Records for the exercise:
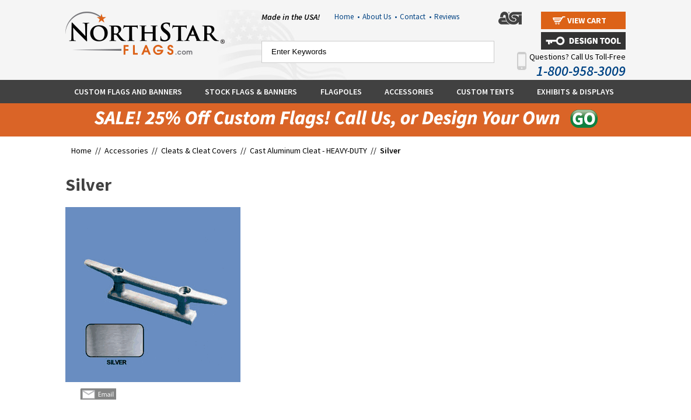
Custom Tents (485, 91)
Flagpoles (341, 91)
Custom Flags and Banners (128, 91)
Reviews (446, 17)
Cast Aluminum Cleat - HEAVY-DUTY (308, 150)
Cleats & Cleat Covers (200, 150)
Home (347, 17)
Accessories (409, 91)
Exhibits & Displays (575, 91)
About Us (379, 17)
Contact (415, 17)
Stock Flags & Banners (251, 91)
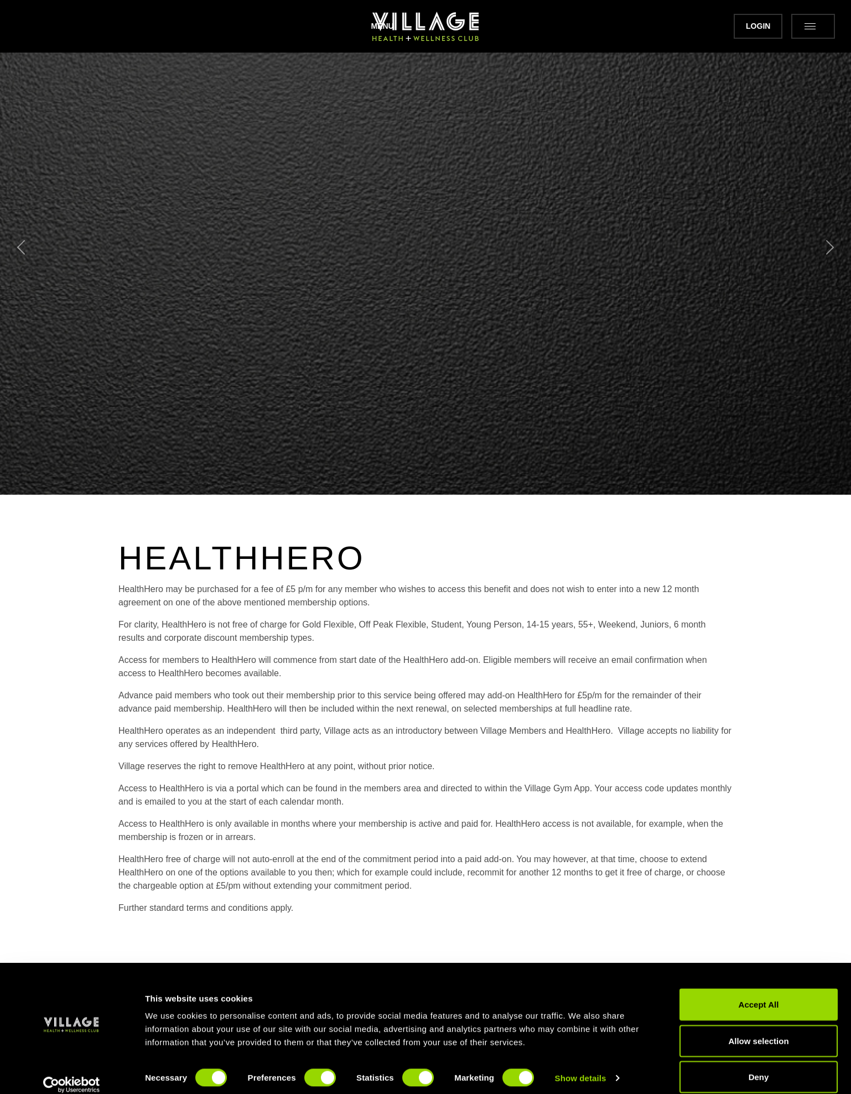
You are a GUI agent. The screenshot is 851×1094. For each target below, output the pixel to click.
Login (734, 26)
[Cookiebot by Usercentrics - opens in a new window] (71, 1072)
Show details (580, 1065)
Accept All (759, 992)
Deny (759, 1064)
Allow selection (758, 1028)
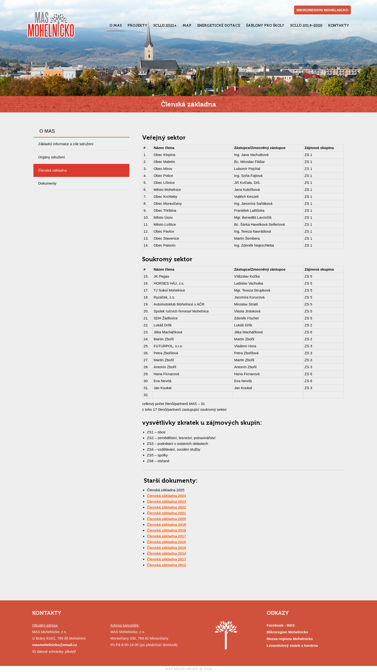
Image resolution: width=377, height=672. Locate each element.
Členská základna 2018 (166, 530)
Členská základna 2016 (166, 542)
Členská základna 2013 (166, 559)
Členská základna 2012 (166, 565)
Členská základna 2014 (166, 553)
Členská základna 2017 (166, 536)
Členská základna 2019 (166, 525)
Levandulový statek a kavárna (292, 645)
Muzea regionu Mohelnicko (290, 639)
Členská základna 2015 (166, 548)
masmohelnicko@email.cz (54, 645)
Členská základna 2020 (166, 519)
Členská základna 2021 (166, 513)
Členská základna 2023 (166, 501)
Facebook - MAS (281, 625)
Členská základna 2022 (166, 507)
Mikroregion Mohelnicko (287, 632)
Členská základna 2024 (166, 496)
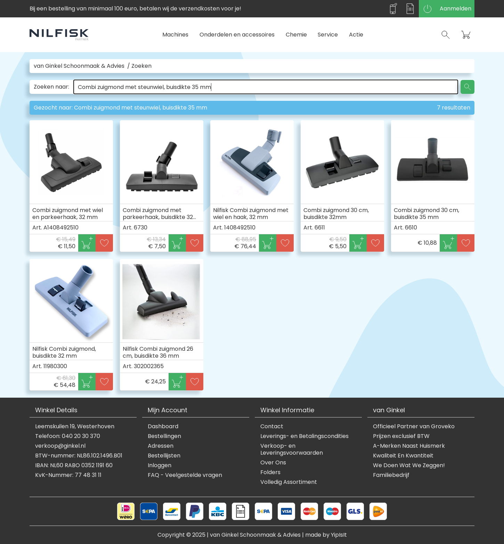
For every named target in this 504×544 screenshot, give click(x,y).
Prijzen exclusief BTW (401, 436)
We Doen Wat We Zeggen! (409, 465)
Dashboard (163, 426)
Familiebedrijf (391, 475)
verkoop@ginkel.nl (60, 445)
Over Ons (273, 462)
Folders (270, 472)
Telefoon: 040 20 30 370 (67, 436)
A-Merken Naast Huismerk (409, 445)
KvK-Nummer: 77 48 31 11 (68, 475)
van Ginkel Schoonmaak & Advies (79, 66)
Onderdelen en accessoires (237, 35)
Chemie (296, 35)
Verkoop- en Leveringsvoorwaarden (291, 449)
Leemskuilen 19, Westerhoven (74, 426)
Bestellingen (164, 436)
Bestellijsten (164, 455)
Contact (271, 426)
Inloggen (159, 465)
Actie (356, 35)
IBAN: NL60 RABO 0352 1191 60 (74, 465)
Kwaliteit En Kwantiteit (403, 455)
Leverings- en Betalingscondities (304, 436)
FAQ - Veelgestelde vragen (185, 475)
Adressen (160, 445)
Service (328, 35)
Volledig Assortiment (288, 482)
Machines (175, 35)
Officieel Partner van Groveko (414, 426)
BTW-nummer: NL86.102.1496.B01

What to produce: Update the entries above by replacing "Contact" with "Contact Us" wherever it occurs, and keep everything else the same. Omit the pictures from your answer.

Answer to the problem:
Custom Tents (485, 91)
Flagpoles (341, 91)
Custom Flags and Banners (128, 91)
Reviews (446, 17)
Cast Aluminum Cleat - HEAVY-DUTY (308, 150)
Cleats & Cleat Covers (200, 150)
Home (347, 17)
Accessories (409, 91)
Exhibits & Displays (575, 91)
About Us (379, 17)
Contact Us (415, 17)
Stock Flags & Banners (251, 91)
You are a GUI agent. The screenshot is 851×1094. For each target below, output the pixel to click.
Login (734, 26)
[Cookiebot by Usercentrics - opens in a new window] (71, 1072)
Show details (580, 1065)
Accept All (759, 992)
Deny (759, 1064)
Allow selection (758, 1028)
Image resolution: width=377, height=672. Locate each element.
Členská základna 2018 (166, 530)
Členská základna 2016 (166, 542)
Členská základna 2013 (166, 559)
Členská základna 2012 (166, 565)
Členská základna 2014 (166, 553)
Členská základna 2017 (166, 536)
Členská základna 2019 (166, 525)
Levandulový statek a kavárna (292, 645)
Muzea regionu Mohelnicko (290, 639)
Členská základna 2015 (166, 548)
masmohelnicko@email.cz (54, 645)
Členská základna 2020 (166, 519)
Členská základna 2021 (166, 513)
Členská základna 2023 (166, 501)
Facebook - MAS (281, 625)
Členská základna 2022 (166, 507)
Mikroregion Mohelnicko (287, 632)
Členská základna 2024 (166, 496)
For every named target in this 504×544 screenshot, give click(x,y).
Prijzen exclusief BTW (401, 436)
We Doen Wat We Zeggen! (409, 465)
Dashboard (163, 426)
Familiebedrijf (391, 475)
verkoop@ginkel.nl (60, 445)
Over Ons (273, 462)
Folders (270, 472)
Telefoon: 040 20 30 370 (67, 436)
A-Merken Naast Huismerk (409, 445)
KvK-Nummer: 77 48 31 11 (68, 475)
van Ginkel Schoonmaak & Advies (79, 66)
Onderdelen en accessoires (237, 35)
Chemie (296, 35)
Verkoop- en Leveringsvoorwaarden (291, 449)
Leemskuilen 19, Westerhoven (74, 426)
Bestellingen (164, 436)
Bestellijsten (164, 455)
Contact Us (271, 426)
Inloggen (159, 465)
Actie (356, 35)
IBAN: NL60 RABO 0352 1191 60 (74, 465)
Kwaliteit En Kwantiteit (403, 455)
Leverings- en Betalingscondities (304, 436)
FAQ - Veelgestelde vragen (185, 475)
Adressen (160, 445)
Service (328, 35)
Volledig Assortiment (288, 482)
Machines (175, 35)
Officieel Partner van Groveko (414, 426)
BTW-nummer: NL86.102.1496.B01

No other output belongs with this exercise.